Te’o can add to already abundant legend Monday

By Chris Allen

Te’o can add to already abundant legend Monday

FORT LAUDERDALE, Fla. — The day Notre Dame fans have been anticipating for 45 days — or 24 years, depending on how you count it up — is finally about to unfold.

No more hype. Just football. By now, Notre Dame fans know intimately those players and coaches who will run out of the tunnel onto the pristine turf of Sun Life Stadium on Monday night.

But they know one player intimately enough to understand that Manti Te’o carries a special weight on his shoulders.
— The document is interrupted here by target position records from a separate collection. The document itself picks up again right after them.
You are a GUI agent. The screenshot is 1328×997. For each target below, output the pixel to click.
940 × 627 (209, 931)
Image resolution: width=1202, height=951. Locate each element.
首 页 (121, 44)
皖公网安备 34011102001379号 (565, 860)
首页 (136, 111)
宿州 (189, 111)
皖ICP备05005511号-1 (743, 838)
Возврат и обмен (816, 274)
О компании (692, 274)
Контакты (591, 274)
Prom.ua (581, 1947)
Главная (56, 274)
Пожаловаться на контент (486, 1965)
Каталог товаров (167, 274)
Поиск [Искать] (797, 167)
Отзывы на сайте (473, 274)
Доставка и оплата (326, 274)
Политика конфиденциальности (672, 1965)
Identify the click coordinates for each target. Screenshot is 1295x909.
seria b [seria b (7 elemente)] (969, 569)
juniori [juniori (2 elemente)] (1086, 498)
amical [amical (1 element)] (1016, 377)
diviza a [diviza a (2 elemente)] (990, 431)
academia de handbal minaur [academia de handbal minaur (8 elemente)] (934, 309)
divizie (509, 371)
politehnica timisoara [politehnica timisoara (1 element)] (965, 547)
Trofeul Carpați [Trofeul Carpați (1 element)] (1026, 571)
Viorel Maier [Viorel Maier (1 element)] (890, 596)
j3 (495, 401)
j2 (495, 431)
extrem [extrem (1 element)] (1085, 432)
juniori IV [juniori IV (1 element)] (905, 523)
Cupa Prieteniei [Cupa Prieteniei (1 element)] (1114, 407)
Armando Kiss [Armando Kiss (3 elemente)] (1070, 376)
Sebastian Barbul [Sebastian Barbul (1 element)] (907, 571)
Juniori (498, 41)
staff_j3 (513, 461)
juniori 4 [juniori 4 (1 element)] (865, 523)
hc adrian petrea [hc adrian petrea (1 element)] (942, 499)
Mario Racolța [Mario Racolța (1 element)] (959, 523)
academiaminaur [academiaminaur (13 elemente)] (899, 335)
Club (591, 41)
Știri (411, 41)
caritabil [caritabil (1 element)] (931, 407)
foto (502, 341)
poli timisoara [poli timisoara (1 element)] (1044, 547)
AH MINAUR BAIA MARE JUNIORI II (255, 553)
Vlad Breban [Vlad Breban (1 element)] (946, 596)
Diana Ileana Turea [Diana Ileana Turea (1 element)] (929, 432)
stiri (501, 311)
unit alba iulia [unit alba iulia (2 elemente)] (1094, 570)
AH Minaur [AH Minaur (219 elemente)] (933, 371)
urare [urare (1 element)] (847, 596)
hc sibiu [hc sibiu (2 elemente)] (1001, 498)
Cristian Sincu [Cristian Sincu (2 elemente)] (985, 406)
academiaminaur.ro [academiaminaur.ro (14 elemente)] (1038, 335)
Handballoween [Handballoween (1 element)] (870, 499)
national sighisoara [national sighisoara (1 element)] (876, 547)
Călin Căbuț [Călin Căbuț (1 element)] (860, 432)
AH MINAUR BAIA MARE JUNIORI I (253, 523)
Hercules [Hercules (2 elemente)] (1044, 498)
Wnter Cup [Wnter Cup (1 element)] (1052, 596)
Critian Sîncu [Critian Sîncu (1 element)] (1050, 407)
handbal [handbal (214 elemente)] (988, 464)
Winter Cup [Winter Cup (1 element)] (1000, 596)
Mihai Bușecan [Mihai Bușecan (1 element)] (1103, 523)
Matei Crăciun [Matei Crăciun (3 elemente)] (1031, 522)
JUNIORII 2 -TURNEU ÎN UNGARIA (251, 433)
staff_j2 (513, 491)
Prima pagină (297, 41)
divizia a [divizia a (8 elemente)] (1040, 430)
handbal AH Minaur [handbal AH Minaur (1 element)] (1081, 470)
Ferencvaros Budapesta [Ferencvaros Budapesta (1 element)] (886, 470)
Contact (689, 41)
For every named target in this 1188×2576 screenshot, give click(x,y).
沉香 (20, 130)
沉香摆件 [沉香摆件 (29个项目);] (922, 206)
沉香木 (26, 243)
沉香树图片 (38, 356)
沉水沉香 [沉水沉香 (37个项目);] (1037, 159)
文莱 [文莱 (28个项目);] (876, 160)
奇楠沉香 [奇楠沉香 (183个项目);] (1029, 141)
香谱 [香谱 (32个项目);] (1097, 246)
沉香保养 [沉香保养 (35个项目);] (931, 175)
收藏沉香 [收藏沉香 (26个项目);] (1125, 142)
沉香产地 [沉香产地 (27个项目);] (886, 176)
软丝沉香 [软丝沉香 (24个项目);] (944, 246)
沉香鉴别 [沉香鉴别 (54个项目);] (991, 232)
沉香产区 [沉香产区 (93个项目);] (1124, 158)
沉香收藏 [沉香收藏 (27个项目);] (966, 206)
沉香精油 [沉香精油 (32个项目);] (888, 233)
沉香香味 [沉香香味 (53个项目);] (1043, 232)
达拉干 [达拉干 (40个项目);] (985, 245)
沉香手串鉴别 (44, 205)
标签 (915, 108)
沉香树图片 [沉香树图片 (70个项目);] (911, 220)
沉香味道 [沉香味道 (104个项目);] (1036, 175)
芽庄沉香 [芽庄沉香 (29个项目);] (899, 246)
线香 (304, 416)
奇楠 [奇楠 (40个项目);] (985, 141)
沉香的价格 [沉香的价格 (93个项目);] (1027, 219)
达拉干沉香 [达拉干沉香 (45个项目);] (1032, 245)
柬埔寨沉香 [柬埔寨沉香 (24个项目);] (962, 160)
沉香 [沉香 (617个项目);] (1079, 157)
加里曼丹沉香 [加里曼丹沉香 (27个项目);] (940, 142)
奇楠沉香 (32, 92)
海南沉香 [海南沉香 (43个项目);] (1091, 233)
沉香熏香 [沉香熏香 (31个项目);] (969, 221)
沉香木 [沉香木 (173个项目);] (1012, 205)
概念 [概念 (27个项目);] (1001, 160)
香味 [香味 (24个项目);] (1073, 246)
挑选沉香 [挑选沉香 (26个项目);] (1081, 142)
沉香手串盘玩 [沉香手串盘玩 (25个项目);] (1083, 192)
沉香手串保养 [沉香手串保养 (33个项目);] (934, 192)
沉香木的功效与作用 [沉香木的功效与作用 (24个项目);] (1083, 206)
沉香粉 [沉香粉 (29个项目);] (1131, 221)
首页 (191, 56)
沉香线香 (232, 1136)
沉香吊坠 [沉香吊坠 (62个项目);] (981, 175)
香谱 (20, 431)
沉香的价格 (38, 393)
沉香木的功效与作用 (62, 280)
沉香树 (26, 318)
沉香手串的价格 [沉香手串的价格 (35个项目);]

The senior linebacker and captain, who has earned a relationship on a first-name basis with Notre Dame nation is playing to cap a personal journey unlike any other.

And if he wins, he will be mentioned with few equals in the annals of Notre Dame history.

“Manti Te’o, what he’s done for us off the field is probably as important as what he’s done on the field,” Irish coach Brian Kelly said in a press conference Sunday. “He’s gotten incredible accolades and awards for what he’s done on the field, but his leadership was in a large degree why we’re here, as well.”

2012 has been a year of tests for Te’o, and they arrived in waves that came almost weekly. But this is his biggest test. He and his teammates will be physically tested and punished by a bruising and relentless Alabama offensive front, and in order to walk off the field victorious Te’o has to win his own battles and lift those around him.

He’s been doing it all season, so what better way for the player who has already built a legendary resume to end his college career?

“Yeah, I think when you go against a team like Alabama, we understand

that they’re the king of the hill.  They’ve been there, they’ve done that, they obviously have been so dominant the past couple years and this season, as well,” Te’o said. “So we understand who we’re going up against.  Like I said, what better way to finish this year but to play in the biggest game in college football and to be going against the best team in college football, and that’s Alabama.”

As Te’o compiled his impressive resume and heaped on accomplishment after accomplishment, many spoke in hushed tones of the implications of the linebacker’s play in historical context: What if he led Notre Dame to an undefeated season? To the national championship? Would that make him one of the all-time greats?

There’s no need for hushed tones anymore — any unanswered questions will be answered between the white lines against Alabama on Monday night. It’s cut and dry — Notre Dame’s senior leader stands to become the latest in a handful of University legends that need no introduction or pretense. The Four Horsemen, Rockne, The Gipper, Hornung and Montana — Manti would belong on that list.

Win or lose, the Notre Dame faithful will be witnessing the final game of a student-athlete who will decades from now be cited as one of, if not the main reason for the on-the-field turnaround in the Notre Dame football program. His final chapter seems ripped straight from a storybook, as he attempts to finally become a champion by defeating the ultimate power in the sport. Regardless of Monday night’s outcome, Te’o’s impact will live on for Irish faithful once the lights dim at Sun Life Stadium.

“At Notre Dame I hope my legacy is just a guy who gave Notre Dame his all, a guy who really committed himself to the school, and I really feel fortunate to play under the Golden Dome and receive an education there,” Te’o said. “Just one who really gave everything he had.”

That legacy already cemented, he will head out of the tunnel tomorrow night to try and bring home a final, unthinkable victory.